HAL yang palsu-palsu tampaknya makin akrab di tengah masyarakat kita. Sempat ada kasus beras palsu, kemudian merebak ijazah palsu, dan kali ini negara sibuk menangani kasus vaksin palsu.
Lebih dari 28 sarana kesehatan di Tanah Air, baik klinik maupun rumah sakit kecil, terindikasi menggunakan vaksin palsu untuk mencegah campak, BCG, tetanus, dan hepatitis. Badan Reserse dan Kriminal Polri telah memegang data atas pengakuan para tersangka.
Mereka pun intensif memeriksa sampel vaksin dari sarana pelayanan kesehatan yang terindikasi tersebut. Melalui satuan tugas penanganan vaksin palsu yang beranggotakan Kementerian Kesehatan dan Badan Pengawas Obat dan Makanan (Badan POM), ada keinginan untuk mengungkap praktik busuk tersebut seterang-terangnya.
Namun, dengan alasan kepentingan penyidikan, kepolisian masih enggan membuka identitas sarana kesehatan yang menggunakan vaksin palsu. Padahal, publik, terutama para orangtua, jelas ingin tahu apakah anak-anak mereka telanjur divaksinasi dengan vaksin abal-abal. Pengungkapan identitas rumah sakit dan klinik yang menggunakan vaksin palsu ialah rujukan apakah anak-anak mendapatkan vaksin asli atau palsu.
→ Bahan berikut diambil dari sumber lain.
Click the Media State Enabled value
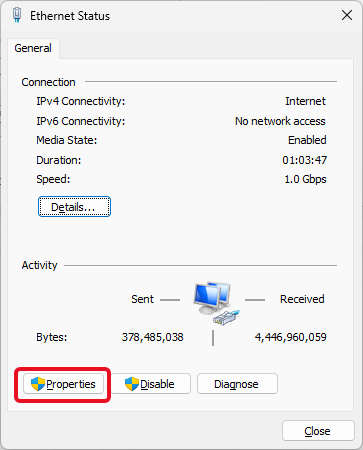pos(307,140)
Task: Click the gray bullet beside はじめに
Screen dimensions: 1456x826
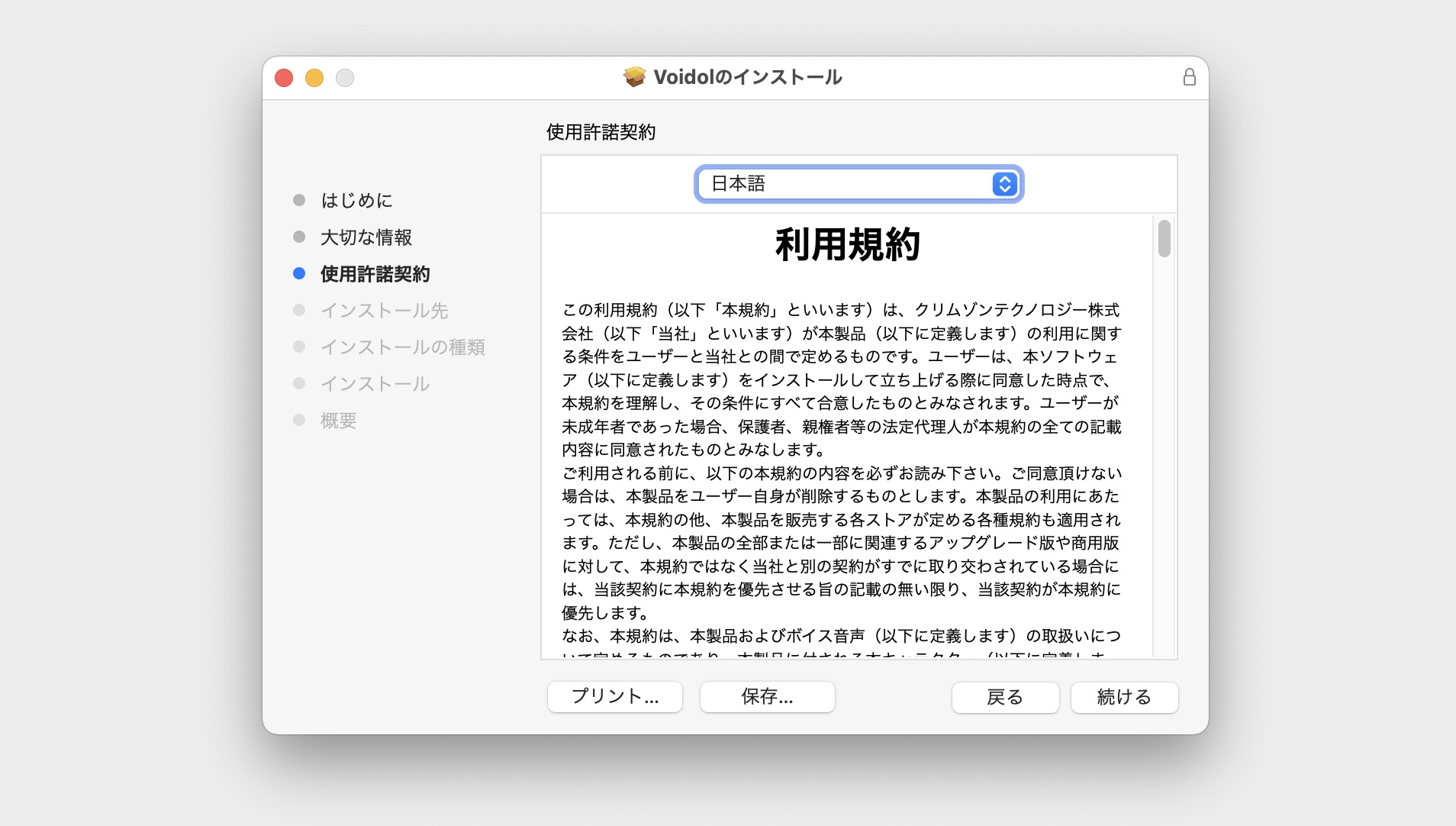Action: point(299,201)
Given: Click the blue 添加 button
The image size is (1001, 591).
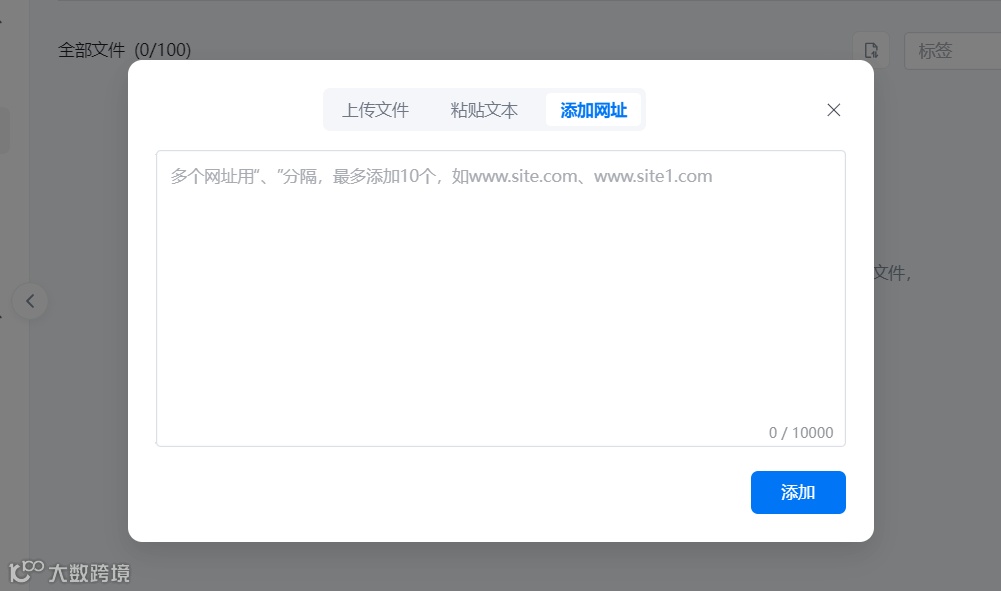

Kita paham penyidik masih menutupi identitas sarana kesehatan pengguna vaksin palsu itu dengan dalih untuk pengembangan penyidikan. Namun, terus menutup rapat-rapat identitas mereka bukanlah langkah yang bijak bahkan bisa menimbulkan prasangka buruk.
Pemalsuan vaksin berdampak luas karena dapat menimbulkan perlindungan palsu, penerima seolah-olah sudah terlindungi. Jumlahnya juga tidak sedikit. Badan POM memprediksi cakupan peredaran vaksin palsu tersebut sekitar 1%. Dengan angka kelahiran bayi di Indonesia yang pada 2015 sebesar 4,9 juta dan data Kemenkes atas cakupan imunisasi dasar lengkap (IDL) pada balita yang mencapai angka 86,8% pada April 2015, sekitar 42 ribu bayi divaksin palsu per tahun sejak 2003.
Pemalsuan vaksin dilakukan sejak 13 tahun lalu dengan motif keuntungan semata. Sanksi berat yang setimpal dengan keuntungan yang telah dinikmati para pihak yang membahayakan masa depan bangsa kita patut diberikan.
Kita mengharapkan respons cepat, tepat, dan solutif dari pemerintah. Penegak hukum pun mesti meyakinkan publik bahwa siapa pun yang bersalah dalam kasus vaksin palsu akan mempertanggungjawabkan perbuatan secara hukum.
Tidak hanya jaringan produsen dan distributornya, tenaga medis ataupun pengelola sarana kesehatan yang mengetahui dan menggunakannya secara sengaja pantang lepas dari jerat sanksi. Bahkan, tak ada salahnya penegak hukum mulai menelusuri kemungkinan praktik korupsi dalam perkara tersebut. Kesan amat kuat adanya pembiaran sehingga vaksin palsu leluasa disuntikkan ke anak-anak bisa menjadi indikasi awal adanya penyalahgunaan wewenang pihak-pihak yang berwenang.
Kasus vaksin palsu yang mengemuka belakangan ialah bukti betapa pengawasan amat lemah di negeri ini. Badan POM lemah, Kementerian Kesehatan lemah, anak-anak yang mendapatkan vaksin palsu pun menjadi lemah.
Peredaran vaksin palsu bukan saja merupakan serangan terhadap kesehatan bayi dan anak-anak, melainkan juga terhadap masa depan generasi bangsa. Penegakan hukum tanpa pandang bulu untuk membuat kasus tersebut terang benderang ialah keniscayaan karena kita tidak ingin bangsa ini tumbuh dengan fondasi yang palsu-palsu.